Davy Jones “Girl” (1971)

45 years later, of course, we know (a little) better about The Monkees, although the arguments trotted out for their illegitimacy back then are still in play for today’s boy bands and girl groups. The story of The Monkees came to be less about their TV show characters and more about the struggles of the real life band, and by its real life individual members to be able to transcend their TV/pop star packaging and stand artistically with the rock star peers of the era. See a rapt Mickey Dolenz watching Ravi Shankar at the Monterrey Pop Festival. See Michael Nesmith going country-rock and reinventing himself as the godfather of the music video. See Peter Tork bitterly lobbying for the band to be nominated for induction into the Rock ‘n’ Roll Hall of Fame.

The quartet eventually won the right to play their own instruments live and to record their own songs (which, it turned out, were often as good as the Neil Diamond and Boyce & Hart gems they made famous, and which sometimes took some genuinely weird turns); they made a (genuinely weird) movie (Head) with Jack Nicholson. But they were still the Monkees, and despite their best efforts (and those of the folks at Rhino Records, who have packaged and re-packaged the band’s catalog with the meticulousness of a stalker), they’re still regarded by many as a bubblegum boy band prototype. Would we look at the music of Backstreet Boys any differently if they’d soundtracked and starred in a Christopher Nolan movie in 2002? I’m sure some of us would, but they’d still have “I Want It That Way” to live down.

The Monkees “A Little Bit Me, A Little Bit You” (1967)

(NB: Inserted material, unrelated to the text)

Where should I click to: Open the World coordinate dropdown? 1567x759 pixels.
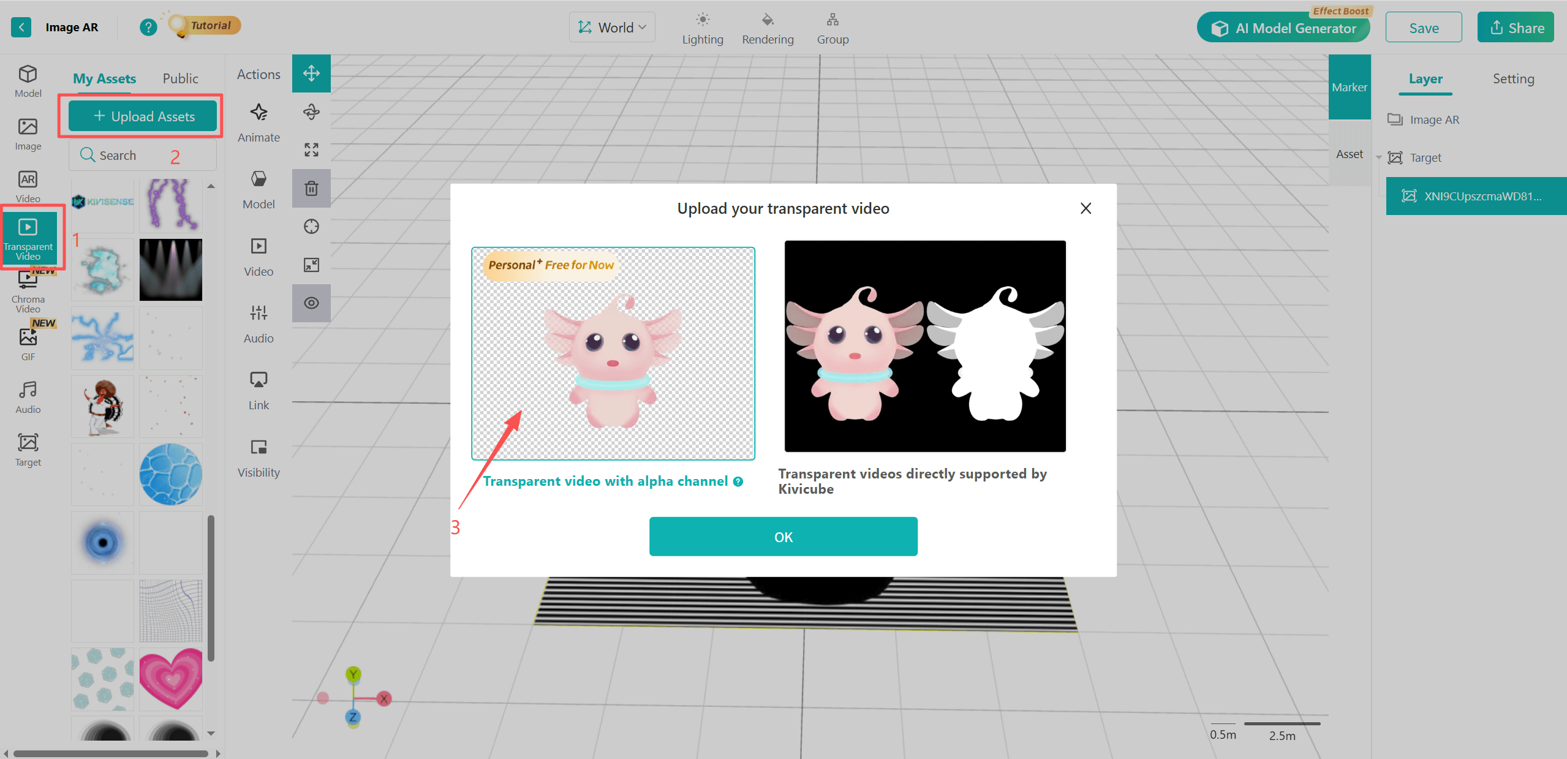point(612,28)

But my sense of Davy Jones, more than any of his bandmates, is that he didn’t feel like he needed to live down The Monkees. Of the four of them, he’s the only one who actually seemed like a fan of the band. You could argue that it might have been easier for him to take as the group’s heart-throb focal point, but I don’t think that’s right. Those of us who either watched the Monkees on TV during their initial run, or (like me) watched them on reruns in the 80s (the group had a brief sans-Nesmith resurgence mid-decade) had their own favorites (I thought Mickey was the funniest and Michael the cutest). They were all focal points, which is why they made for good sitcom in the first place.

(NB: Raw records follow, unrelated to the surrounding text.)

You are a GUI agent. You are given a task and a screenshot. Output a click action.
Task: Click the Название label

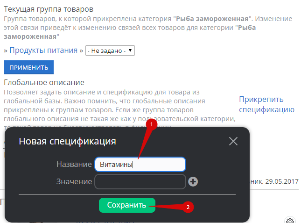pos(74,165)
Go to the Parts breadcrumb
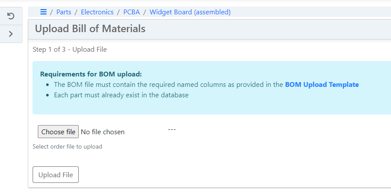This screenshot has height=192, width=391. (x=63, y=12)
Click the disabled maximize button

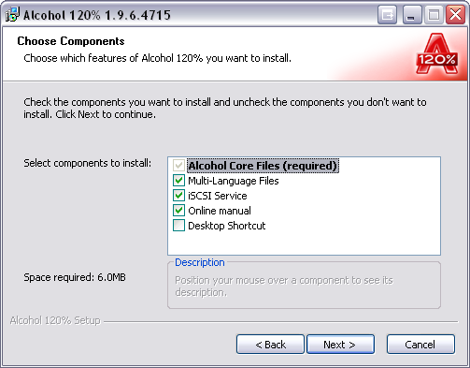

I just think that Davy Jones had a gift for taking the mixed blessings of teen idol stardom with humility, gratitude, a winking sense of humor, and a strong appreciation of the absurd. He was still happily touring the oldies circuit when he died of a heart attack yesterday, playing to a fan base that wasn’t (isn’t) getting any younger, and apparently loving his life – like the lyrics of his 1971 single “Girl”, which might as well be a love song to his audience: “And what you are is all that I want for me, and it’s good to feel that way, girl.” In this sense, he truly invented the notion of the well-adjusted, non-pathetic, happily middle-aged-and-aging teen idol. Justin Bieber: take note, son.